Midnight on 30 June and 31 December used to be the dates when the RAF promulgated its six-monthly Honours and Promotions. The list was usually sent out just a few hours before midnight in a confidential signal message marked ‘Personal for Station Commanders only’ with the strict instruction that the names were not to be released to anyone, least of all the recipients, before midnight. I was summoned to the AOC's office mid-afternoon on 31 December 1965 to be told that for some unknown reason the Station Commander at RAF Wittering had not received his copy of the all-important Honours and Promotions signal.
"As my P2 officer," said the AOC, "you'll have to make a copy of our signal and take it to the Station Commander at Wittering. Make sure you hand it personally to the Station Commander. He'll be expecting you. As you know, our own Comms Centre has already closed for the weekend." Before continuing, the AOC peered straight at me with his bushy eyebrows raised. "The New Year's Eve Ball will have already started at Wittering when you get there but I'm sure you will be invited to stay on so remember to put your Mess Kit on."

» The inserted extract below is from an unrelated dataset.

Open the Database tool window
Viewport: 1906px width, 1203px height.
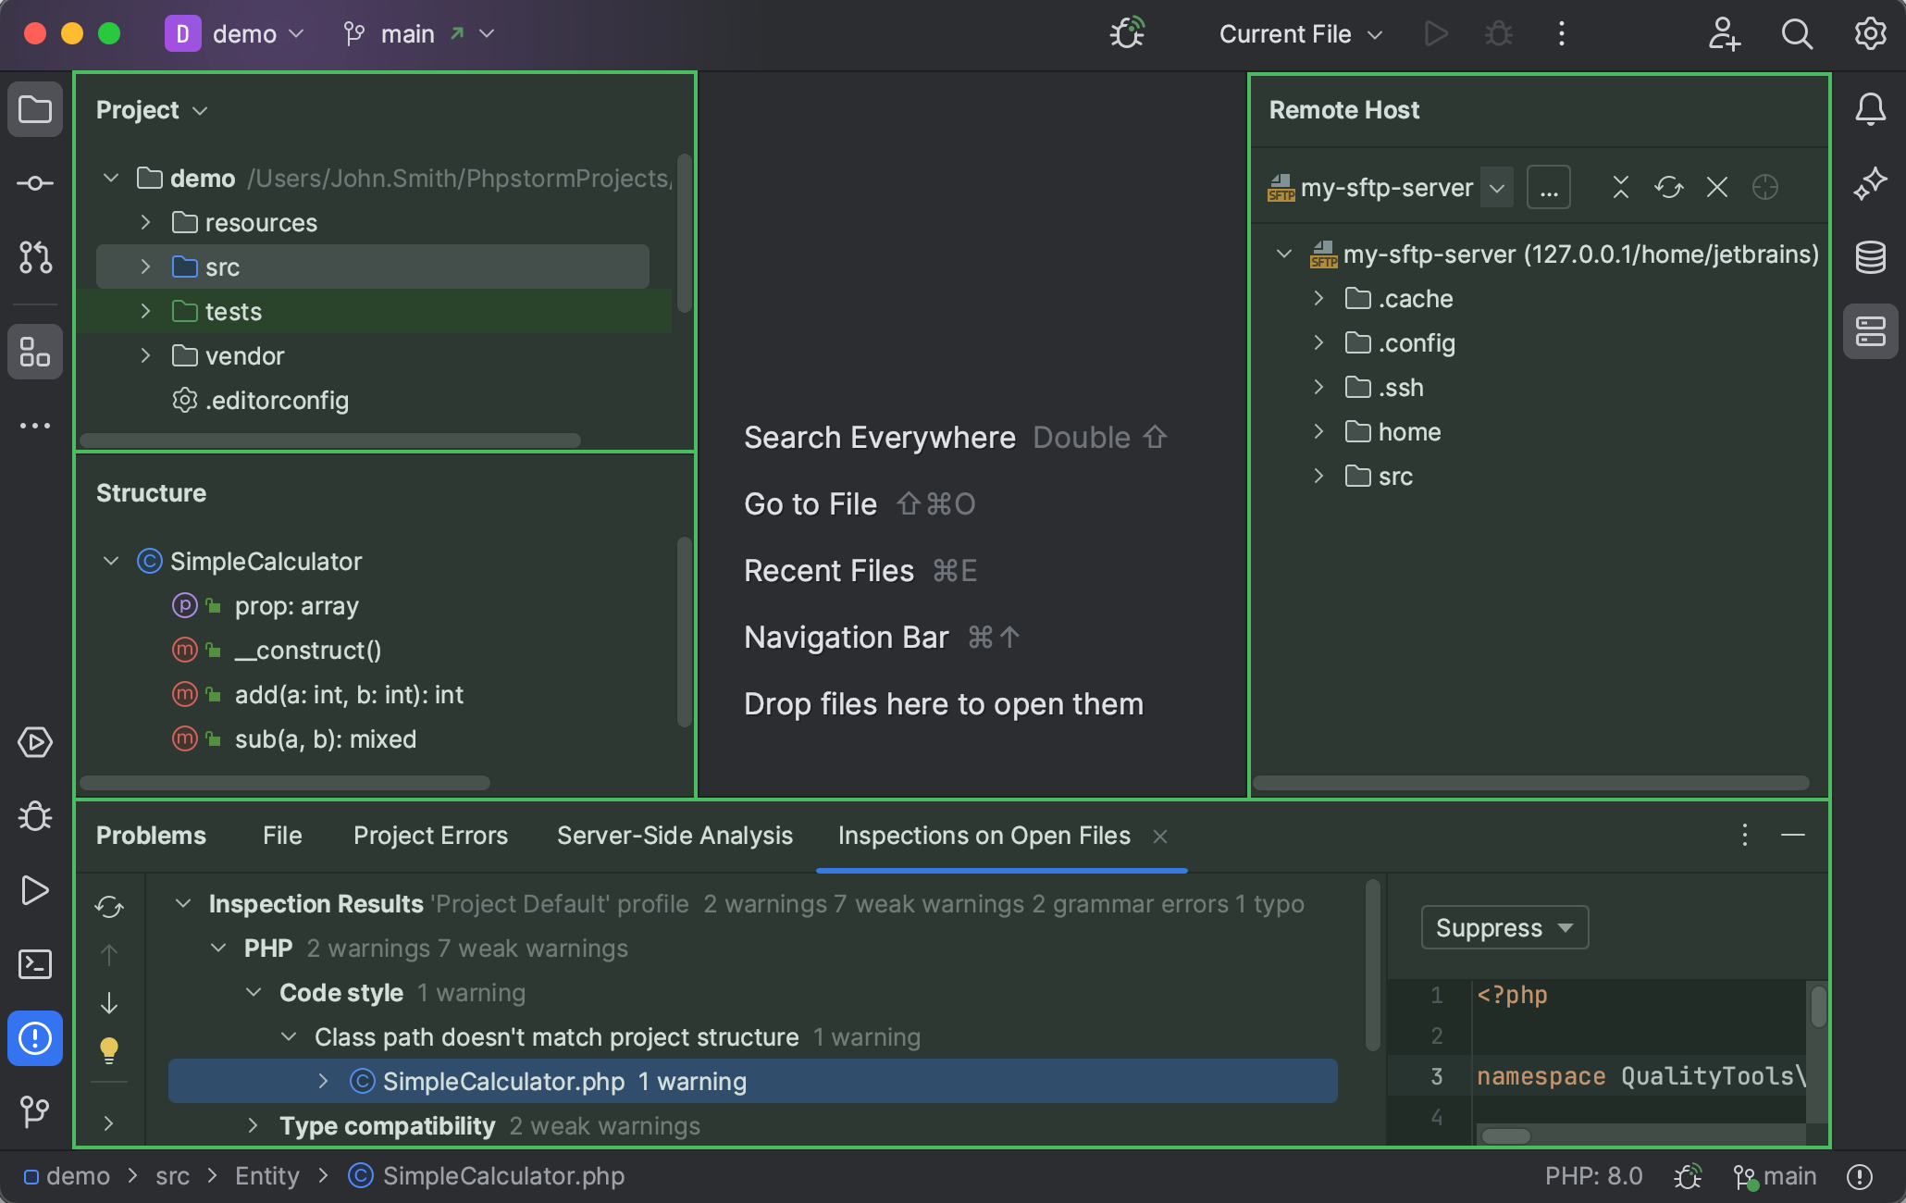(x=1870, y=257)
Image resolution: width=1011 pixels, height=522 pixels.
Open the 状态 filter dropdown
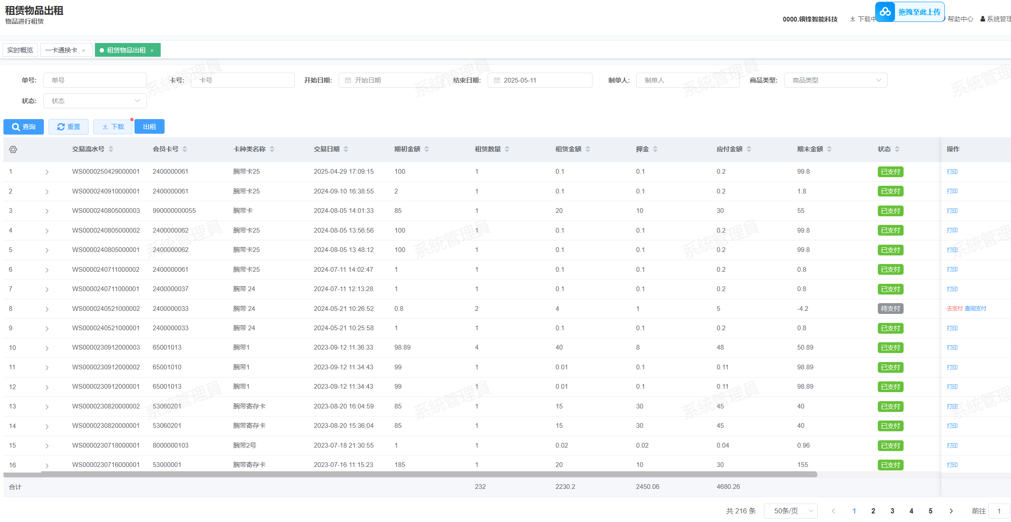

I guessed from his questioning expression that the AOC had only just learned that I would not be attending our own Officers' Mess New Year's Ball because I was taking my current girlfriend to what promised to be a much livelier party in Ipswich. The AOC probably regarded that as a breach of both Service and Mess discipline and was waiting for my explanation – but I declined to be drawn. As I turned to leave his office, he called me back and said, "Our MT Section is already closed but I don't want you to call out a driver and spoil his New Year's Eve arrangements just for this little errand. You can use your own car and put in a mileage claim later – if you need the money." So that was my punishment, I thought – but I had underestimated my AOC.
Later, after making my telephoned apologies to the girlfriend in Ipswich (she was not convinced by my explanation and never spoke to me again), I dressed up in my formal Mess Kit and set off in exactly the opposite direction.
In the 1960s the 50-mile route from Mildenhall to Wittering zigzagged across the Cambridgeshire Fens, very narrow roads with many right-angled bends and no dual carriageways. It used to take at least an hour each way in daylight and good weather, but even before I was ready to set out it was already dark, and dense freezing fog was forecast for later.
Despite what the AOC had told me, the Station Commander at Wittering was certainly not expecting me, and he look startled when I entered his office wearing my Mess Kit. After I had handed over the sealed envelope and he had read the flimsy signal message inside, he smiled and then looked up at me.
"It's very good of you to volunteer to turn out on a foggy night but you needn't have bothered. I sent my duty driver over to Cottesmore to get a copy of the signal from their Comm Centre." He pulled another flimsy out of his waistcoat pocket in case he thought I wouldn't believe him. "However, now you're here you're welcome to stay and have a few drinks before you go back to Mildenhall – you have got a driver, haven't you?"
I stayed at the Wittering Ball just long enough to recognise that a navigator friend of mine was there with a former girlfriend of mine and was that very evening announcing their engagement. It was a long, lonely, sober drive back to Mildenhall in freezing fog.